Caregiving Story

American Veterans, In Memory Of

Age:80
Location:Long Beach, CA
Cared for by:Rachael Hamm
Years of Care:4

 

My father was ailing from cancer and I decided to take care of him for the last 2 years of his life. Even though there were 7 siblings, I was the only one who was not committed in a relationship and had no ties. It was my duty and obligation. After his loss, I went into depression for a full year, not wanting to socialize. My sister was concerned and convinced me to volunteer my time with senior veterans where she was employed. I decided to change my life and help others, as I had my father.

Once orientation was completed, I was assigned to the recreational therapy department implementing my arts and craft talents, along with my computer knowledge. My first lesson learned was bonding with my first patient. He reminded me so much of my father. We spent many hours discussing his family and his views on life and his past experiences. That Monday, I was told we had lost him. I cried that night and wondered if this is what I wanted to do.

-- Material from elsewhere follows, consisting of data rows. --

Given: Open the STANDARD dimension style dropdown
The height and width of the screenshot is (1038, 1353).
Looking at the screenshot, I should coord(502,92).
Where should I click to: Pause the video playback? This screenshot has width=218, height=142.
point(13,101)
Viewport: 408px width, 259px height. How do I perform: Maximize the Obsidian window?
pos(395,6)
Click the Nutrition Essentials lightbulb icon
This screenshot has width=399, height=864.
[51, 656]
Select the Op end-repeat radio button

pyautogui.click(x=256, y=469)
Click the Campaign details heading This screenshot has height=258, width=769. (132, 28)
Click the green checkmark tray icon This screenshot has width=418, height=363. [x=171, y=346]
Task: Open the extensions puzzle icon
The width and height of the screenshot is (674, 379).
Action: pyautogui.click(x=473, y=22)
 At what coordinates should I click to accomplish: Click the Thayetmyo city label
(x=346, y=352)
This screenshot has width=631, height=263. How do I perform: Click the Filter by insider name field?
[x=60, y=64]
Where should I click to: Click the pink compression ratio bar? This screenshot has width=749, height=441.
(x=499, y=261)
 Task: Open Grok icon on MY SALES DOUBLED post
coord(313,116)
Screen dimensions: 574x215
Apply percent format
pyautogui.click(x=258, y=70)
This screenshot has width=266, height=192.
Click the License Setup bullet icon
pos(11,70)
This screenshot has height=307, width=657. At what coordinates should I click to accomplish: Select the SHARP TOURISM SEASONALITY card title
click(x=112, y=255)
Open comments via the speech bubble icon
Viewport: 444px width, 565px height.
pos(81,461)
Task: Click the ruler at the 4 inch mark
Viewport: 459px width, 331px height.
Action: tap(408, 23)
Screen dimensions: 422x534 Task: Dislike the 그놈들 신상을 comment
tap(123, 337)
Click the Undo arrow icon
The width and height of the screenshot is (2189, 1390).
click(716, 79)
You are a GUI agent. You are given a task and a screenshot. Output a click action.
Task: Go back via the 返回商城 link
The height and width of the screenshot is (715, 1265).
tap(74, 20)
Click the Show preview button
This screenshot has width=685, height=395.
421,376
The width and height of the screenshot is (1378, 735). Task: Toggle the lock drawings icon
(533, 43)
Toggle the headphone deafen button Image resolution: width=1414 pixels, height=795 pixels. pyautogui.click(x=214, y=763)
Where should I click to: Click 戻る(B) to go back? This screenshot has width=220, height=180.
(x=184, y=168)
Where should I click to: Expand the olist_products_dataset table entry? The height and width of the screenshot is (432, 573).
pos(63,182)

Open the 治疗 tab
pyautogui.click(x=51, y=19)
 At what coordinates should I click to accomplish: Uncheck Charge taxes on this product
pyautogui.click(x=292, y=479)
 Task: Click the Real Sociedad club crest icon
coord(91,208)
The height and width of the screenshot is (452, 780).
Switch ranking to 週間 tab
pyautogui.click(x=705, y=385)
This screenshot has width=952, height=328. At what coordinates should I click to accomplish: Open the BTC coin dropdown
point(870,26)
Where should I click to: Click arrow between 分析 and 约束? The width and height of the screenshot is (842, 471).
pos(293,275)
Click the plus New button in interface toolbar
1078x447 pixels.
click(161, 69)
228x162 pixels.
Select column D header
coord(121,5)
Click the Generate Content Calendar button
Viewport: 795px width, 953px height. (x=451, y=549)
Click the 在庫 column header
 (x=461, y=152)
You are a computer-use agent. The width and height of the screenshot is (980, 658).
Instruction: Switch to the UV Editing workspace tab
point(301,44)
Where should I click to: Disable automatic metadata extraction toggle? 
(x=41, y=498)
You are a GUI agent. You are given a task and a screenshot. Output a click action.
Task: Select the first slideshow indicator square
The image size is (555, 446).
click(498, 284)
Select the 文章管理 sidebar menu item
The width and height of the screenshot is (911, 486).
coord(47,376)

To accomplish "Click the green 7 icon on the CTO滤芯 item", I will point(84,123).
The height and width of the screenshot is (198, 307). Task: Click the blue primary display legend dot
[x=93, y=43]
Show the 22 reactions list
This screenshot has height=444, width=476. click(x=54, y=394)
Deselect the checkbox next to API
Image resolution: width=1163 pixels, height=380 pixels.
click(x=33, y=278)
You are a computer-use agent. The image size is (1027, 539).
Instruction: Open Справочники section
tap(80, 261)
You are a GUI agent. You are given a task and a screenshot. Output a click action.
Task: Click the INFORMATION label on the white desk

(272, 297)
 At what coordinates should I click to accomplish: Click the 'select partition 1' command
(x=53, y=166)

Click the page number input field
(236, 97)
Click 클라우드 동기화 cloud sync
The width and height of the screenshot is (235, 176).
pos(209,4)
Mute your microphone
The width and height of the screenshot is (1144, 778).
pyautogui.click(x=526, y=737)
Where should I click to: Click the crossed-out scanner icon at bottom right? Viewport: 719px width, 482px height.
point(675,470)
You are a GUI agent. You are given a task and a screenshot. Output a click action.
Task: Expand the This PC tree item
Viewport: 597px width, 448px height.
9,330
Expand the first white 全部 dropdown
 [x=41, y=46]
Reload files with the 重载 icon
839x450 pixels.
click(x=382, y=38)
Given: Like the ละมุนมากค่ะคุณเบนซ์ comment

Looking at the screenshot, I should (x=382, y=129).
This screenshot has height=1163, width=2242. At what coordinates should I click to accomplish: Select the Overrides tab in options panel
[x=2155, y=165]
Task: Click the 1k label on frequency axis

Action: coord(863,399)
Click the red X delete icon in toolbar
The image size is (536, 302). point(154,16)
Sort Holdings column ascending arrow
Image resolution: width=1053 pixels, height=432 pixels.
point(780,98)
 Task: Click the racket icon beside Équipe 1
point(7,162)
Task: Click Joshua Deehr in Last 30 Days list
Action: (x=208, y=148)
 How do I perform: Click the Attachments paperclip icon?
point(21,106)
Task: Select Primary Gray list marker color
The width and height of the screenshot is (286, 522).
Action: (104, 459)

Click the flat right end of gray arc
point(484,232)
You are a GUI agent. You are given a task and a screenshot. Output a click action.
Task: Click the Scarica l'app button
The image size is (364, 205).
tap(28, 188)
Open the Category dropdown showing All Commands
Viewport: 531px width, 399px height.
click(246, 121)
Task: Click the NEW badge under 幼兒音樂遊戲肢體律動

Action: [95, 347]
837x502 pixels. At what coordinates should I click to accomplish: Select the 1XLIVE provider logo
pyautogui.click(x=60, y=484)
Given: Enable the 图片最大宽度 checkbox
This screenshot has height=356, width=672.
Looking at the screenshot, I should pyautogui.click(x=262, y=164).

I started doing room-to-room visitations and became fond of each resident, learning their needs/wants and expectations, finding that "compassion" was the root of all communications. Soon, I was assisting Vets on weekly outings, acquiring knowledge of wheelchair mechanics, oxygen tanks and transporting ambulatory and wheelchair patients. Yes, I had decided to stay. I am highly respected and treated as an equal employee with responsibilities.

It has been a year and a half and I'm still volunteering on a full time basis. Our Senior Vets are forgotten and put aside and not given the honor that they most seriously deserve. They sacrificed so much for our country and it is so fulfilling to give back. Caregiving is love-giving...not for the paycheck, but for riches of the heart.

I have yet to be paid in monetary rewards but do I want to be a caregiver? I already am...!

P.S. I have been living with Acute Leukemia for the past 15 yrs. I think of others, keeping me from focusing on my illness. Maybe it's the secret to life!